(Collected data entries)
====
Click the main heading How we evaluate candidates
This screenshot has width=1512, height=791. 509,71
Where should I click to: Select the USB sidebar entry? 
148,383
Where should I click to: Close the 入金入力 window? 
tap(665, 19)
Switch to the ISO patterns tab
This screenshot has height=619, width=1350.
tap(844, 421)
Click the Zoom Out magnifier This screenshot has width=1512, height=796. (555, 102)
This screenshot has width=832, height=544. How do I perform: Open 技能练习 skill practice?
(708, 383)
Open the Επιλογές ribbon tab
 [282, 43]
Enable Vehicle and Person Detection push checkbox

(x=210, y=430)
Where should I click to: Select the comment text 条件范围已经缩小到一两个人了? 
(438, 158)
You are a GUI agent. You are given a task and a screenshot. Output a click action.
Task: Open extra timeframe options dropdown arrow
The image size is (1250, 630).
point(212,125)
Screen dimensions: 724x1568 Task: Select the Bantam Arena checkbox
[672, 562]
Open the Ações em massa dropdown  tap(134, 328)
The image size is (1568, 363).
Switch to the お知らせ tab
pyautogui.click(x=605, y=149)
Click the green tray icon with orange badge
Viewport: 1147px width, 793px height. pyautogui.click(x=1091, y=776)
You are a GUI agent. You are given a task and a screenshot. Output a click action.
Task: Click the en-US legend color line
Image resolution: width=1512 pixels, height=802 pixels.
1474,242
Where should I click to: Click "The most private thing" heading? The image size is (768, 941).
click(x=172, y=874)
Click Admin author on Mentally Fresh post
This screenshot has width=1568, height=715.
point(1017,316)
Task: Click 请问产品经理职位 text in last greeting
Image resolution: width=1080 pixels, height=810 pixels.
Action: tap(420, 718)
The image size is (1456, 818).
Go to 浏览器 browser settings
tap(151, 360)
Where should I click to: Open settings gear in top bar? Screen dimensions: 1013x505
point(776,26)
====
▸ **EXERCISE DETAILS**: Write out every entry again so that each line matches the original exactly.

▸ **RESPONSE TO THE EXERCISE**:
Click the main heading How we evaluate candidates
This screenshot has width=1512, height=791. 509,71
Where should I click to: Select the USB sidebar entry? 
148,383
Where should I click to: Close the 入金入力 window? 
tap(665, 19)
Switch to the ISO patterns tab
This screenshot has height=619, width=1350.
tap(844, 421)
Click the Zoom Out magnifier This screenshot has width=1512, height=796. (555, 102)
This screenshot has width=832, height=544. How do I perform: Open 技能练习 skill practice?
(708, 383)
Open the Επιλογές ribbon tab
 [282, 43]
Enable Vehicle and Person Detection push checkbox

(x=210, y=430)
Where should I click to: Select the comment text 条件范围已经缩小到一两个人了? 
(438, 158)
You are a GUI agent. You are given a task and a screenshot. Output a click action.
Task: Open extra timeframe options dropdown arrow
The image size is (1250, 630).
point(212,125)
Screen dimensions: 724x1568 Task: Select the Bantam Arena checkbox
[672, 562]
Open the Ações em massa dropdown  tap(134, 328)
The image size is (1568, 363).
Switch to the お知らせ tab
pyautogui.click(x=605, y=149)
Click the green tray icon with orange badge
Viewport: 1147px width, 793px height. pyautogui.click(x=1091, y=776)
You are a GUI agent. You are given a task and a screenshot. Output a click action.
Task: Click the en-US legend color line
Image resolution: width=1512 pixels, height=802 pixels.
1474,242
Where should I click to: Click "The most private thing" heading? The image size is (768, 941).
click(x=172, y=874)
Click Admin author on Mentally Fresh post
This screenshot has width=1568, height=715.
point(1017,316)
Task: Click 请问产品经理职位 text in last greeting
Image resolution: width=1080 pixels, height=810 pixels.
Action: tap(420, 718)
The image size is (1456, 818).
Go to 浏览器 browser settings
tap(151, 360)
Where should I click to: Open settings gear in top bar? Screen dimensions: 1013x505
point(776,26)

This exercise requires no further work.